Writing for the New York Review of Books Jonathan Raban recently stumbled upon the core appeal of Sarah Palin to right of center Americans. He attended the Tea Party convention in Tennessee in March and met a woman who was effusive over Palin saying that she was a “normal person like you and me.”
“She was me! She’s so down-to-earth! If Sarah was sitting here with us now, she’d be just a normal person like you and me. You could say anything to her. She’s not like a politician—she’s real. And Sarah always keeps her word. If Sarah promises something, you know she’ll do it. She’s just am az ing.”
And therein, with one quote, lies Palin’s appeal to America. This is something that Barack H. Obama, with his nose ever in the air, can never achieve.

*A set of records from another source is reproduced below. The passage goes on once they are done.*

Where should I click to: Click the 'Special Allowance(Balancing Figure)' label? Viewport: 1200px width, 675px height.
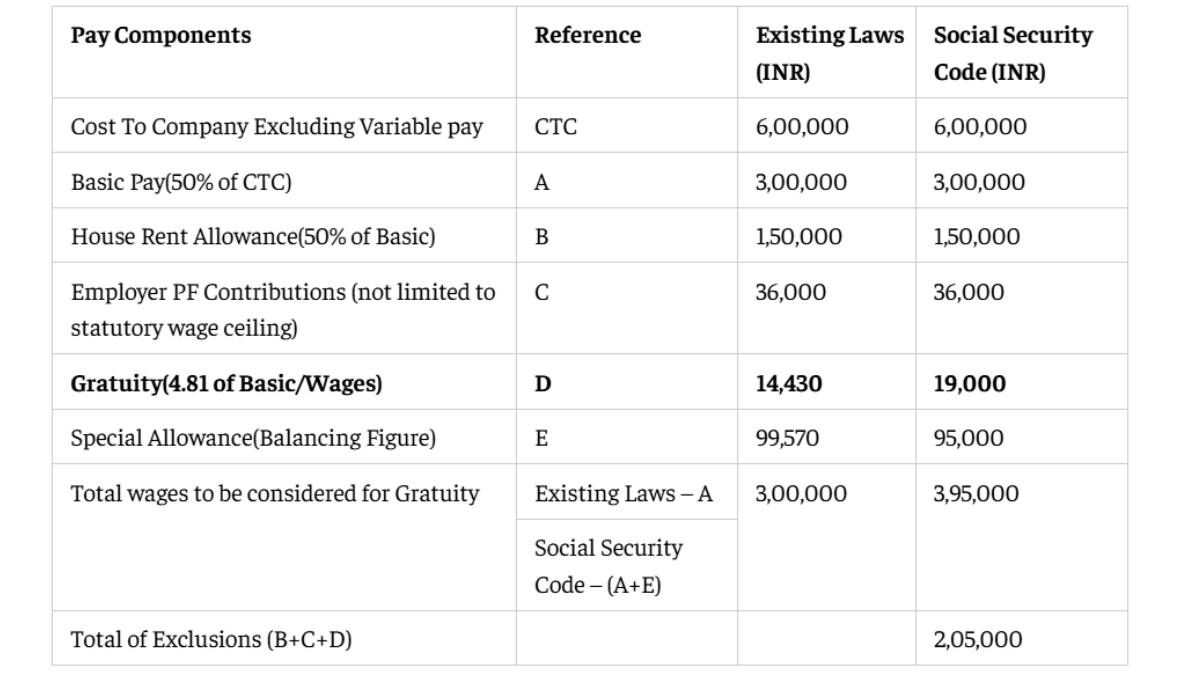tap(253, 438)
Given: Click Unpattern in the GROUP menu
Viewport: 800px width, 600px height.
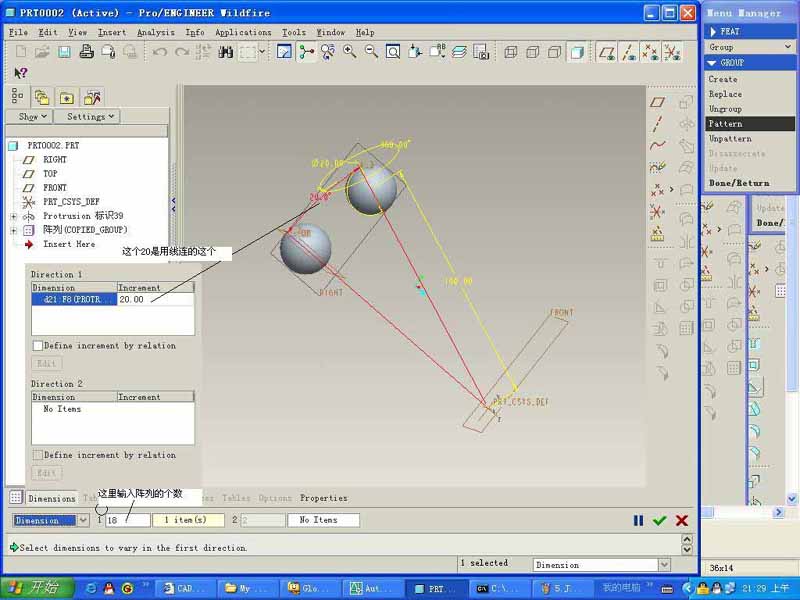Looking at the screenshot, I should point(730,138).

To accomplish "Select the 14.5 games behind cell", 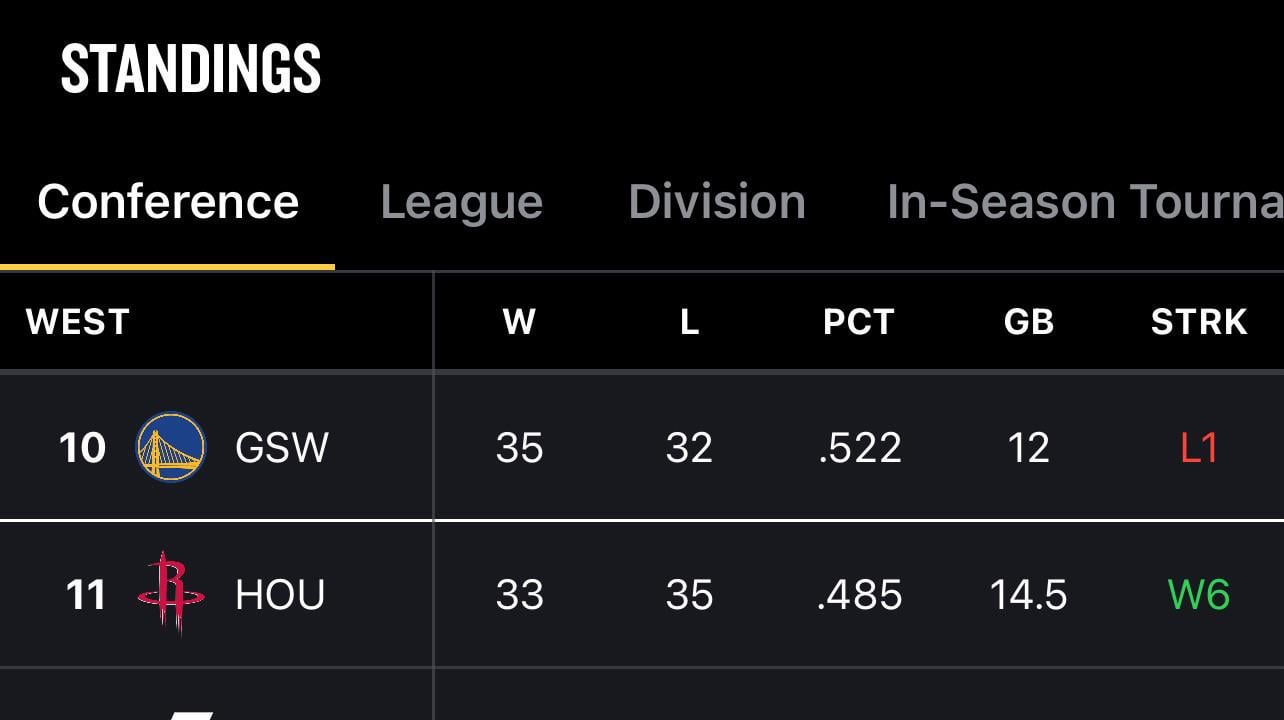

Palin’s success at becoming a focal point for conservative America is only facilitated by the hatred of her that the Old Media wallows in. It is they that have propelled her past what might have been her likely expiration date having lost her bid for vice president. I mean, let’s face it, few losing vice presidential candidates are ever heard from again politically. Palin, though, has been a glaring exception to that down and forgotten rule for losing vp candidates. And the reason for that is the Old Media’s obsession with her coupled with her own innate ability to hit the Old Media where it lives.
The media mercilessly attacked Palin from the second the McCain campaign announced her as its pick for the number two slot. They attacked her children without pause and smeared her with lies at every turn. But one of the main things that the Old Media’s overt, wild-eyed attacks on Palin did was to cement her in the minds of potential supporters as the quintessential woman of the common people.
There are hundreds of examples, but let’s take a recent one. On May 5, New York Magazine posted a report on Palin’s appearance at the Time 100 gala. Every last word of this report is dripping with sarcasm, hatred, and condescension. But that all this snark comes from a “New York” Magazine only cements her as the representative of the commoners that look askance at anything New Yorkish.
For NY Mag, Jada Yuan and Tali Yahalom — yes it took two of them to roll out these Palin jabs — Gov. Palin is painted as uncaring toward her daughter Piper, callous of her husband’s needs, and completely addicted to the glare of media lights. It doesn’t help this New York rag’s position with “the folks” that the two reporters don’t sound remotely “American,” either. It all just cements Palin’s position as the queen of Jill and Joe Six-Pack.
But the Old Media can’t help itself, can it? They despise her very existence and must indulge their inner schoolyard bully by constantly attacking her.
At some level, despite the anguish that the Old Media have caused Sarah Palin and her family, that same media has made her what she is today; the representative of the average folks.